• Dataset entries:
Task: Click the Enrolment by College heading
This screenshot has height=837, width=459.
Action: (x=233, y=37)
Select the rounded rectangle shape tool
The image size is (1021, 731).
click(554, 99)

• Exercise requirements:
The data given above must be transcribed exactly and completely.

• Result:
Task: Click the Enrolment by College heading
This screenshot has height=837, width=459.
Action: (x=233, y=37)
Select the rounded rectangle shape tool
The image size is (1021, 731).
click(554, 99)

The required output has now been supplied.